Building competitive edge with information
We live in the time of excess. All around us – and especially on the internet – massive amounts of data are produced. Yet the real value and source of competitive advantage is such information that describes a market segment in the most comprehensive and accurate way. This is particularly important in e-commerce, for which the net is the natural environment.
by Mateusz Gordon, e-commerce expert & Tomasz Lechowicz, business advisor at Gemius
IDC analysts estimate that the amount of created and stored information globally doubles every eighteen months. For companies operating on the internet, easy access to a wide scope of data sources is an obvious need. What is important, however, is the skill of archiving and performing real time analysis, which in turn provides a dynamic picture of the market situation, including the business environment, as well as forecasting and strategy building. In such industries as e-commerce, we do not only deal with companies that are naturally set in the virtual realm, or with vast amounts of stored data. We can quickly react to changes in customer (internet users') preferences, adjust marketing budgets and the offer in response to the competitors' undertakings and general trends.
Wheat or chaff?
The 'vast amounts of data' (Big Data) referred to above are both a chance and challenge to business. Innovative technological solutions are necessary to separate wheat from chaff, providing the right tools for analysis and ordering up information. How can you benefit from advanced analytics and how is Big Data used in e-commerce?
Segmentation of audience
The most basic analytical tool is segmentation of users. This provides an overview of those net users who are either customers or visitors to an e-commerce platform. It comes down to description of customers with a set of features that define their similarity to others in the same group and at the same time, differ them from others. The data used to perform such segmentation may be obtained from:
- CRM systems (customer base management; contact details, shopping history, frequency of shopping, etc.);
- external web analytics systems (following internet users' actions on a website, their behaviour on a website, sources from which the users came, what they dropped in the cart before finally abandoning it, etc. );
- external systems within the framework of a chain or brand (e.g. loyalty cards and data about offline customer behaviour);
ad hoc research (surveys clarifying some of the user's actions, e.g. why they abandoned the cart, whether they have seen the ad, if they have been to competitors' websites, what price comparison sites they use, etc.).
Every internet user, including those visiting the e-commerce platform, is at some point of a customer lifecycle. The cycle is most often divided into three stages: gaining, conversion and retention. At each of these stages the user's 'life' can be analysed with consideration of:
- the costs that should be incurred per an internet user to change his profile (e.g. from a potential to an obtained customer, from an obtained to a converting one, from a converting to a loyal or retained one);
- the chances for such profile change (the probability that, for example, a potential customer becomes an actual customer of an e-shop);
- the profits that can be obtained as a result of profile change or of keeping a user at the current stage (converting or retained ones);
the average time for which an internet user is to stay within a particular profile (i.e. at one of the stages).
By analysis of the above indicators, you can assess the potential of individual website users, optimize the indicators (with the available marketing tools) and improve sales figures at the online platform.

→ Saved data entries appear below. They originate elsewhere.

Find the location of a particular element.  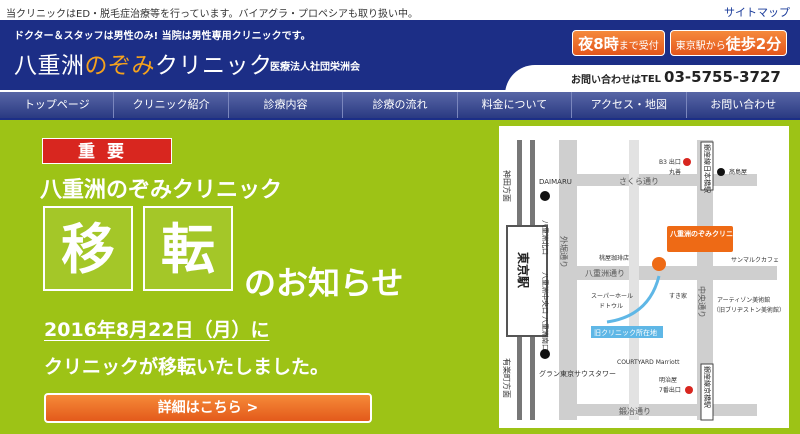

access-button: 東京駅から徒歩2分 is located at coordinates (728, 43).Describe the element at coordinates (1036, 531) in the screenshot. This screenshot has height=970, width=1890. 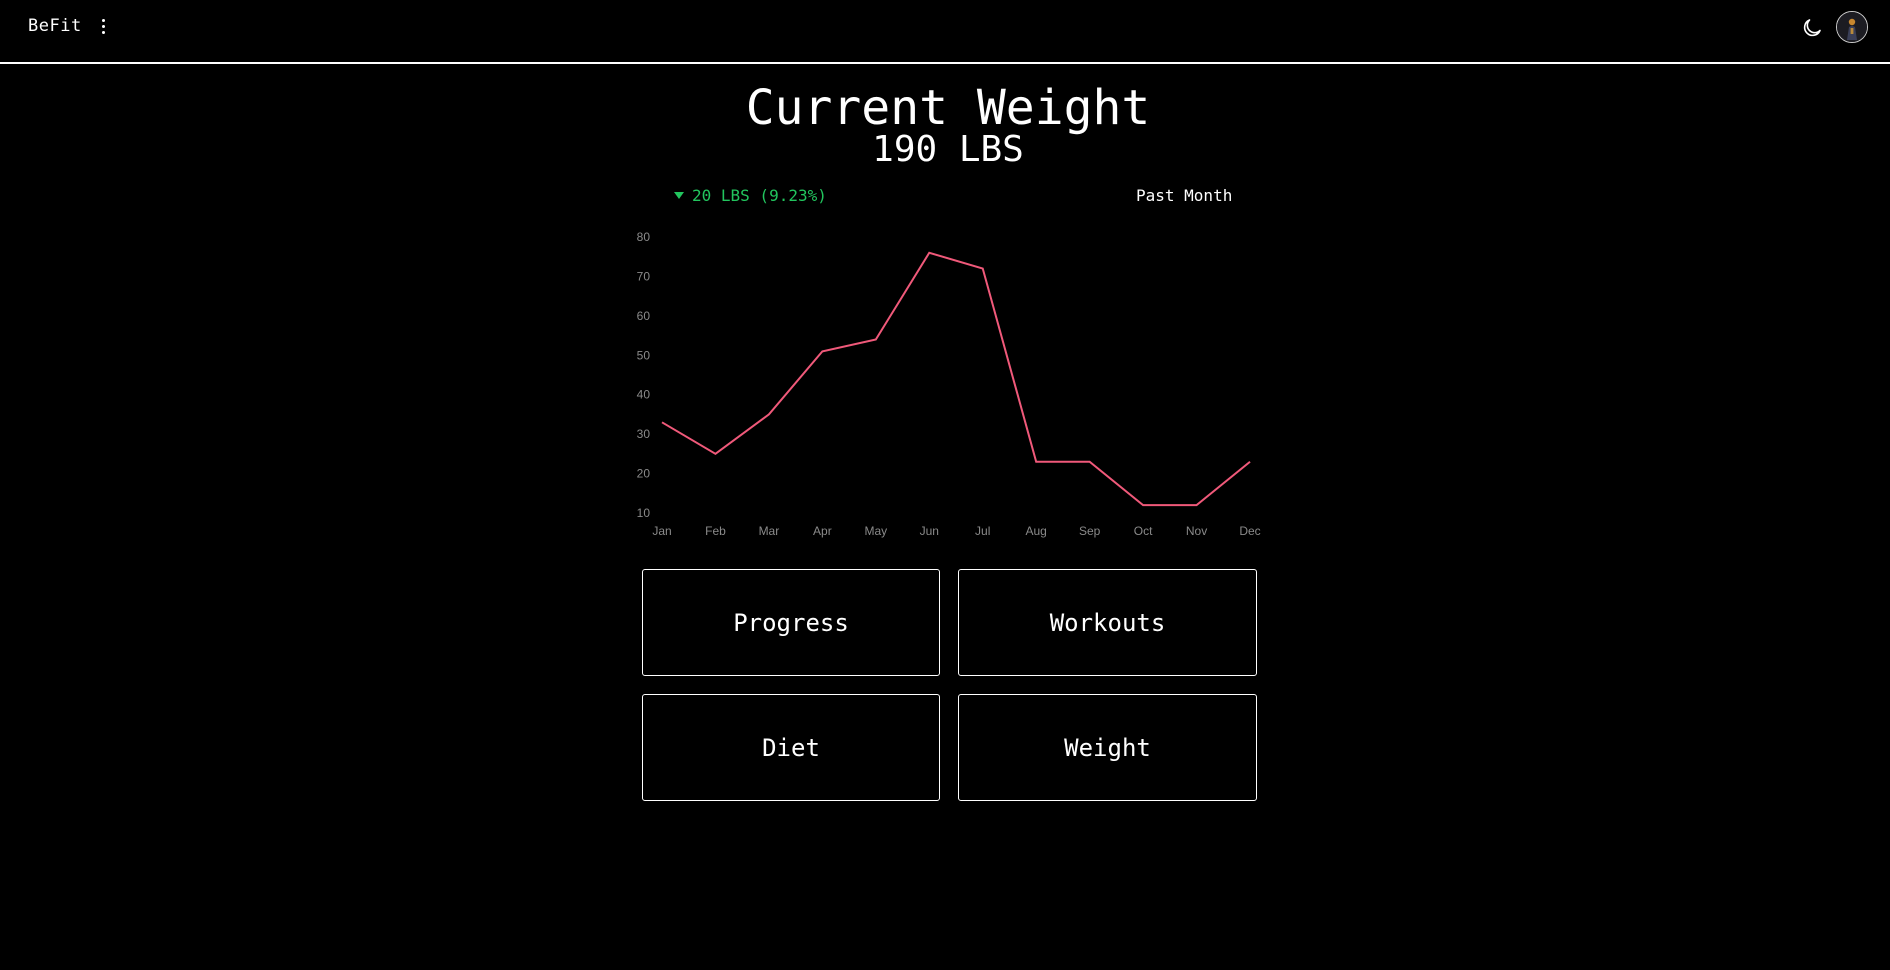
I see `x-tick-label: Aug` at that location.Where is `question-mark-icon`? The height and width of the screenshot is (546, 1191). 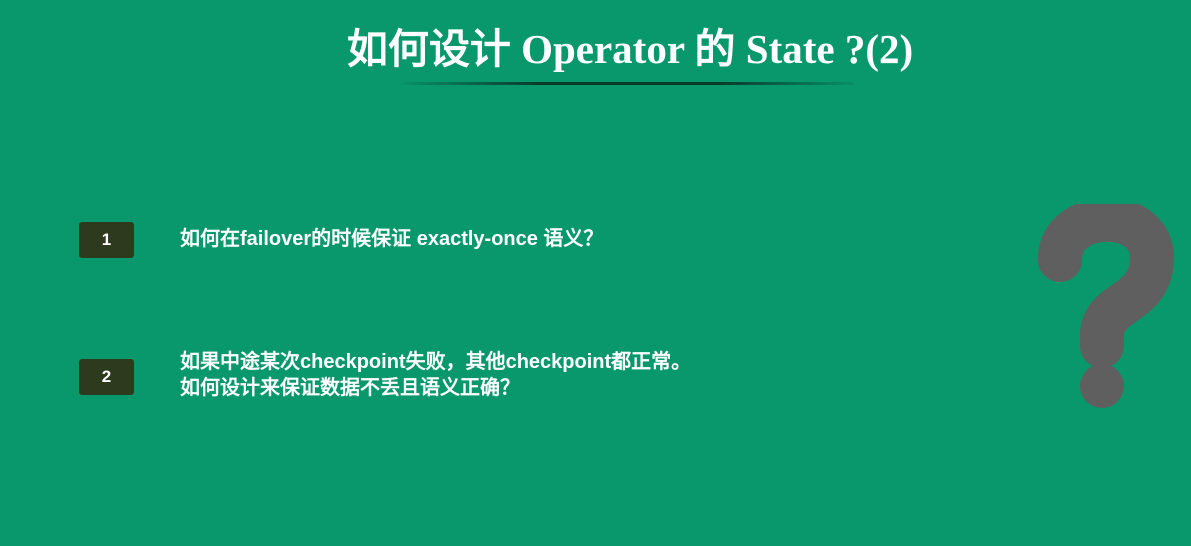
question-mark-icon is located at coordinates (1106, 306).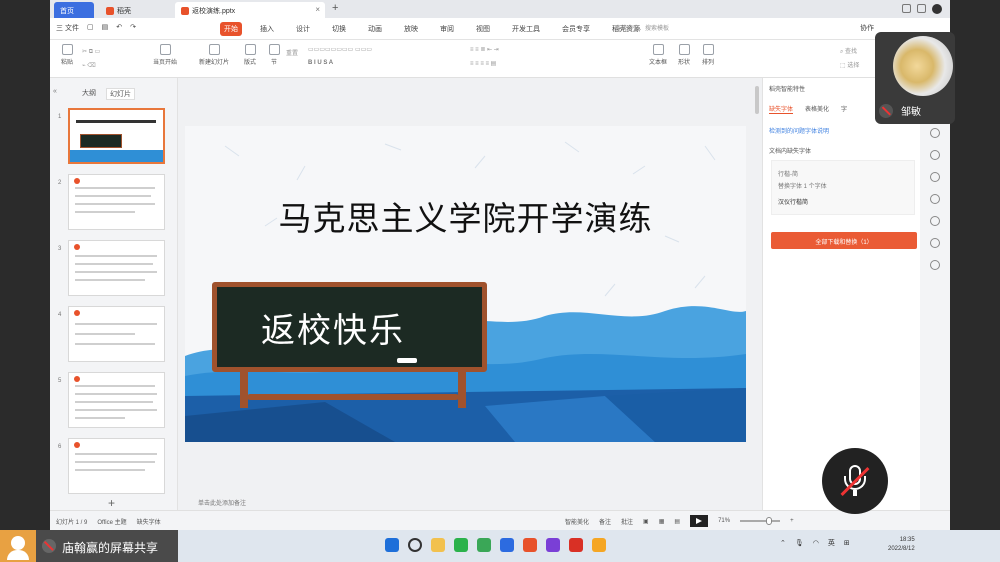  What do you see at coordinates (89, 94) in the screenshot?
I see `tab-outline: 大纲` at bounding box center [89, 94].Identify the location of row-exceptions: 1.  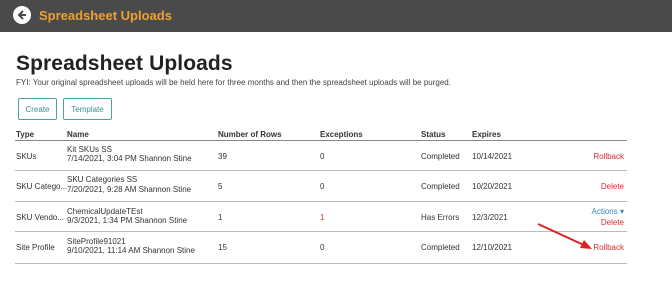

Customer potential and loyalty
Accurate analysis of data is a way to assess the loyalty of customers (and their groups) as well as their purchase power. 'Share of wallet' is a kind of comparative analysis (based on data on the entire segment of market, including competition results) concerning soc-demo profiles of internet users (their age, education, place of residence, earnings, number of persons in a household, etc.). This way it is possible to fish out the data describing your group of interest from an ocean of information, to check what amounts are spent on shopping, what share of that money lands in your budget (by confronting market data with your own data generated with CRM).
Big Data also offers you the possibility to conduct a number of analyses carrying effectiveness value (ROI) – providing information on how profitable an e-business investment is. A most interesting example, which may serve as an illustration of the new trends in the online world, is 'post view' – an analysis of a campaign's branding effect. Gemius data (AdMonitor reports) allow to conclude that internet users are increasingly inspired by marketers' messages. They interact with a brand or make purchases not as a result of a conversion from an ad to a website. Instead, they take up action based on their interest in a brand, in response to nothing more than a campaign (searching for products online, liking a Facebook fan page, etc.).
All possibilities offered to e-commerce by Big Data are strongly related to automated marketing processes and implementation of advanced IT tools. Behavioural targeting, or marketing communication adapted to a user profile (compiled on the basis of historical data on such user's online behaviour) may be one example of that, so can recommendations, personalized messages, as well as sales forecasting (management of stock based on Big Data). Huge data resources, when appropriately exploited, economise time and costs, add up to effectiveness of a business, with immediate impact on profitability.